Using Obsidian for world-building

Just a quick note to say thanks to @amberv and @kewms.

I didn’t think it was appropriate (in relation to the OP and topic) when Ioa split this thread off from the original question, and then Katherine’s post about compiling out of Scrivener made me stop and think about whether I actually still needed Scrivener as a companion app in my workflow at all.

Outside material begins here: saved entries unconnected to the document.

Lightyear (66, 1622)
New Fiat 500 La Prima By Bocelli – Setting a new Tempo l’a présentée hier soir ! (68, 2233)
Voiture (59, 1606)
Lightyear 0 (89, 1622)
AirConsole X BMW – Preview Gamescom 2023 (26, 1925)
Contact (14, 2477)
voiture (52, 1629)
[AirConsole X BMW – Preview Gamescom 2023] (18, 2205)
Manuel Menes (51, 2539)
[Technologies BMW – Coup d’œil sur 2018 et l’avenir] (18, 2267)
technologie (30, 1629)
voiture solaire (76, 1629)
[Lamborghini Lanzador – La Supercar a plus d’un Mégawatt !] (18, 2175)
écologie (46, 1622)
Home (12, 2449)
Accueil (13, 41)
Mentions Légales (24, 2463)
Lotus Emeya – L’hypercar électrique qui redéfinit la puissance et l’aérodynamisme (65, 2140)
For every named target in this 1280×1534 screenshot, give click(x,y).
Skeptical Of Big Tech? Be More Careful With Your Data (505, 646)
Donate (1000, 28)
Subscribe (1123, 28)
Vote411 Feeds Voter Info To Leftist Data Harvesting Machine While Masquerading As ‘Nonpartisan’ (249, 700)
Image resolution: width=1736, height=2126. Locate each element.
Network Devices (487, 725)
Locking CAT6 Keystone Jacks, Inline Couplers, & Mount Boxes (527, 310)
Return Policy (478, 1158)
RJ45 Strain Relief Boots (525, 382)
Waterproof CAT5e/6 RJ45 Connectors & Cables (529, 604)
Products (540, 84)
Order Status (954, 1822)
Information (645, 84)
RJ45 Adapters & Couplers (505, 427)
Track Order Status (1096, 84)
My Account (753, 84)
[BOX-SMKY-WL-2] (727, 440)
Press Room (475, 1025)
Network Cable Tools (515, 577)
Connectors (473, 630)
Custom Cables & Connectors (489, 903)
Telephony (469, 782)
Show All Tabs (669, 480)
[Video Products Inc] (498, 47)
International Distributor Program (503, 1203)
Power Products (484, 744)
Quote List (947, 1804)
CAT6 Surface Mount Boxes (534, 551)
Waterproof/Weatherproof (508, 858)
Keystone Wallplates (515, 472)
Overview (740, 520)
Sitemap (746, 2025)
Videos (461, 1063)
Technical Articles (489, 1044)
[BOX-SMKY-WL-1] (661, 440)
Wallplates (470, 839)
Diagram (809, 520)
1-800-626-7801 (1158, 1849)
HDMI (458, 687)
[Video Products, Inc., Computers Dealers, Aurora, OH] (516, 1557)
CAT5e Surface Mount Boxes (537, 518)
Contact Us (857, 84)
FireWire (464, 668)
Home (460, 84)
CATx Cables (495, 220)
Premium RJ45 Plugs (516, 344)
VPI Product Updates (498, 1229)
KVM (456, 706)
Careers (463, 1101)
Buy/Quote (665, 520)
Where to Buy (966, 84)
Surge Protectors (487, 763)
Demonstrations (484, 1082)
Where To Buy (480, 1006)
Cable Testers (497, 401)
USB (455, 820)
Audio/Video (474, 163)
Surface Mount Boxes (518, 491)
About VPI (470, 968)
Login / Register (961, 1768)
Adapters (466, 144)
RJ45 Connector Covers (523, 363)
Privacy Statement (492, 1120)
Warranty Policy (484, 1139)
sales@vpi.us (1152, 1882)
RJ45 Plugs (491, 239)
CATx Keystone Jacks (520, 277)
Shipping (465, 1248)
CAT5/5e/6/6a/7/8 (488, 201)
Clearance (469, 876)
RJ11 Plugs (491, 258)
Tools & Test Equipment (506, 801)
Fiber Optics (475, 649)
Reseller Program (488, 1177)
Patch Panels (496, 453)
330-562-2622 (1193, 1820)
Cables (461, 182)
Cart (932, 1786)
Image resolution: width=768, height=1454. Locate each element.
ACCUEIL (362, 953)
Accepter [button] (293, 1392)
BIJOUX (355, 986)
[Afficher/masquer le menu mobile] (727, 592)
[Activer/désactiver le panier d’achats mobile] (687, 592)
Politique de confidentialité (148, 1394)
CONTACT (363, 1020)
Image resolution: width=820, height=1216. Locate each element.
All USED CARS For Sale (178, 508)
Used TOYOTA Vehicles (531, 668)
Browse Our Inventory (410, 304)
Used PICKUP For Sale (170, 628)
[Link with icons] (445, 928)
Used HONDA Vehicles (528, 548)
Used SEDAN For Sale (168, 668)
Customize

So I have spent the last three weeks working solely in Obsidian and now know for certain that it’s the only app I need for writing. These are the things that I learned that are relevant to my work:

  1. That Scrivener’s greatest strength is its ability to compile to different formats.
  2. That Scrivener’s greatest weakness is also its ability to compile to different formats, because that focus on having multiple layers of formatting in a “sometimes but not always, sort of but not quite” WYSIWYG environment really does get in the way of thinking and writing.
  3. That having an app that looks and functions identically across macOS and iOS is a major plus for productivity.
  4. That having an app that syncs between multiple devices without having to close the app on any of the other devices is another major plus for productivity.
  5. That having an app that syncs between multiple devices without using Dropbox is yet another major plus for productivity.
  6. That while Scrivener’s compile is a powerful beast, it’s also an unnecessary one. Scrivener encourages users to break works down into folders and files and parts and chapters and scenes. And a lot of the time users really do need to break their work up because as the word count builds, a single RTF file (with or without a lot of formatting) gets to be a very sluggish beast. But in apps using Markdown, it simply isn’t necessary to break projects down – although that is still an option if that’s how a user wants to work. I’ve pulled multi-file 300,000-word projects out of Scrivener (which run slowly throughout the interface and especially so when in scrivenings) and can have them in a single file in Obsidian without any performance lag. And in Obsidian, I can easily move around the document using the outliner; drag and drop sections from place to place with a trackpad or keyboard; run search and replaces in the blink of an eye that in Scrivener take a “time to make a cuppa” age; and on and on and on. So in the end, I don’t “need” to compile anything: I already have a single file to take forward.
  7. As is often mentioned on this forum, it is possible to create a finished product using compile (an ebook, a PDF for printing, etc) but in the main users really need to see Scrivener as a step in the production process: compile and then use other apps to do whatever it is the user needs to do with their work. So Scrivener is a “sometimes but not always, sort of but not quite” WYSIWYG production tool.

And that’s the crux of it for me—Scrivener falls between the self-referencing gap of its own logic:

  • projects need to be broken up because they get slow if they get large
  • they need to be broken up because there is so much focus on the different formats offered by compile and the different on-the-page formatting that that requires
  • but even with all that focus and formatting, the compile process is a frustrating, time-consuming dark art for many users, and that – even after all that work – in many cases users have to do additional work anyway in Word, InDesign, NWP, Vellum, Pandoc, etc
  • and all that breaking down, formatting, and compiling comes at the expense of thinking and writing, which are the only two things I want to do when using my Mac or iPhone to get work done

And thanks to Ioa and Katherine, I‘ve looked again at my workflows and found that with Obsidian I can do everything (and a lot more besides) that I can do in Scrivener, ending up with squeaky clean Markdown files that can easily carry over to other apps or be dispatched to publishers for publishing.

I think writing inputs and outputs have changed a lot since Scrivener was released in 2007, and I think I have been swept along with those changes. For the last fifteen happy years – thank you. But I’m no longer ‘there’ (nor, you’ll be glad to learn, ‘here’).